DOCUMENT EXTRACT:
• • • •

As one of the most anticipated ground-based telescopes ever constructed, the Vera Rubin Observatory in Northern Chile is on the cusp of finally seeing fruition. Once its wide-field camera sees scientific first light early next year, it will begin looking for the telltale optical signatures of supernovae that lie millions or even billions of light years away.
This will help theorists better understand the true nature of both dark energy —- the unknown force that is causing the expansion of the universe to speed up —- and the effects of dark matter —- the woefully perplexing exotic matter that pervades our cosmos at every level.
Optimized to look for transient celestial phenomena, during the observatory’s estimated ten-year primary run, its Legacy Survey of Space and Time (LSST) will also identify unusual events which totally defy our current astrophysical understanding.
What Is A Transient Celestial Event?
In the strictest sense of the word, it’s something that’s new, David Buckley, the SALT Transient Phenomena principal investigator, told me at the recent ‘Cosmic Streams in the Era of Rubin’ conference in Puerto Varas, Chile. But a transient is really anything that is variable; something that has suddenly come into existence where we didn’t know of anything before, says Buckley.
Fast blue optical transients (or FBOTs) are just one example.
Fast blue optical transients are incredibly luminous events that don’t last very long at all, says Sullivan. They’ve been found in surveys, and I think they have an explosive origin, he says. A typical supernova, from the explosion of a white dwarf star, might last a few weeks and be about 10 billion times as bright as the Sun, says Sullivan. But FBOTS appear and disappear so quickly, it doesn’t give astronomers very much time to study them in detail and figure out what they are, he says.
As for what they could be?
One idea is that a supernova explosion happens inside what’s called circumstellar material, says Sullivan. This is material that is thrown off during the star’s life, but stays near the star, he says. Then when the supernova explodes, it can run into this ejected matter; heat it up, making it very hot and creating a very luminous transient event, says Sullivan.
The hope is that the LSST will find many hundreds of these FBOTs.
But the real trick to understanding what these objects are is being able to identify them in the data stream very quickly and very early on, says Sullivan.
Catching Red Dwarfs In The Act
The Rubin Observatory will also help researchers understand how stellar flares primarily from M-type stellar red dwarfs perhaps even affect the onset of life in our universe.
The median timescale of these red dwarf flare events is about 30 minutes and it’s impossible for us to predict when they’re going to happen, Riley Clarke, a graduate student in physics in astronomy at the University of Delaware in Newark, told me at the same Puerto Varas conference. That makes them a very challenging target for most astrophysical surveys, says Clarke.

• • • •

COMPLETE THE FOLLOWING:
a - In the Rubin Observatory article, what is the median timescale of red dwarf flare events?
b - For each statement, decide whether it agrees with the Rubin Observatory article. Answer yes or no, and quote the article's deciding words. (i) The observatory is located in Northern Chile. (ii) The observatory's primary run is estimated to last five years. (iii) A typical supernova from the explosion of a white dwarf star might last a few weeks.
c - Pick up the Rubin Observatory article after its last sentence and keep writing it.
The lines that come next are separate material with no connection to the Rubin Observatory article.

(Saved entries)

• • • •

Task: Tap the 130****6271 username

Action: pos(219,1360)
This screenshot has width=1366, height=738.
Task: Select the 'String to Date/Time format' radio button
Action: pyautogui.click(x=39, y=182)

• • • •

ACTIVITY ANSWERS:
a - About 30 minutes.

b -
(i) Yes: "the Vera Rubin Observatory in Northern Chile"
(ii) No: "during the observatory’s estimated ten-year primary run"
(iii) Yes: "A typical supernova, from the explosion of a white dwarf star, might last a few weeks"

c -
The hope is that Clarke and colleagues can use the LSST to extract enough information from the image of a single flaring event to be useful for researchers studying these stars’ stellar physics.
The way we think we can do that is by using the refractive properties of our atmosphere, to infer the temperature of a stellar flare based on how much the star moves on the sky during that event, says Clarke. Their position on the sky depends on their color, he says.
Just like when you’re looking at an object at the bottom of a swimming pool and it appears distorted from its actual position, differential chromatic refraction (or DCR) is a refractive property of our atmosphere, says Clarke. The atmosphere does the same thing with starlight, so when starlight passes through our atmosphere, it’s dependent on the spectral energy distribution of the source, he says.
If more light is emitted at shorter wavelengths, then the light appears blue, says Clarke.
During its ten-year extended survey, the LSST is expected to detect some three million red dwarf flares which heat the star’s surface to an estimated 10,000 degrees Kelvin, or almost 50 percent hotter than the surface of our own Sun. It’s this sudden rise in brightness that the Rubin Observatory should detect.
Understanding the mechanics and the frequency of such flaring events goes beyond mere astrophysics. Many astrobiologists think that as the most common stars in the cosmos, red dwarfs may be prime candidates for close-in terrestrial planets that could spawn life. If a given star is too prone to such flaring, it’s not likely to be a candidate to harbor habitable planets.
Could these flares trigger life on exoplanets in orbit around such stars?
We don’t know for sure that ultraviolet energy from the flare can act as a catalyst for prebiotic life; it might just upset the chemistry enough to start enriching chemical interactions, says Riley.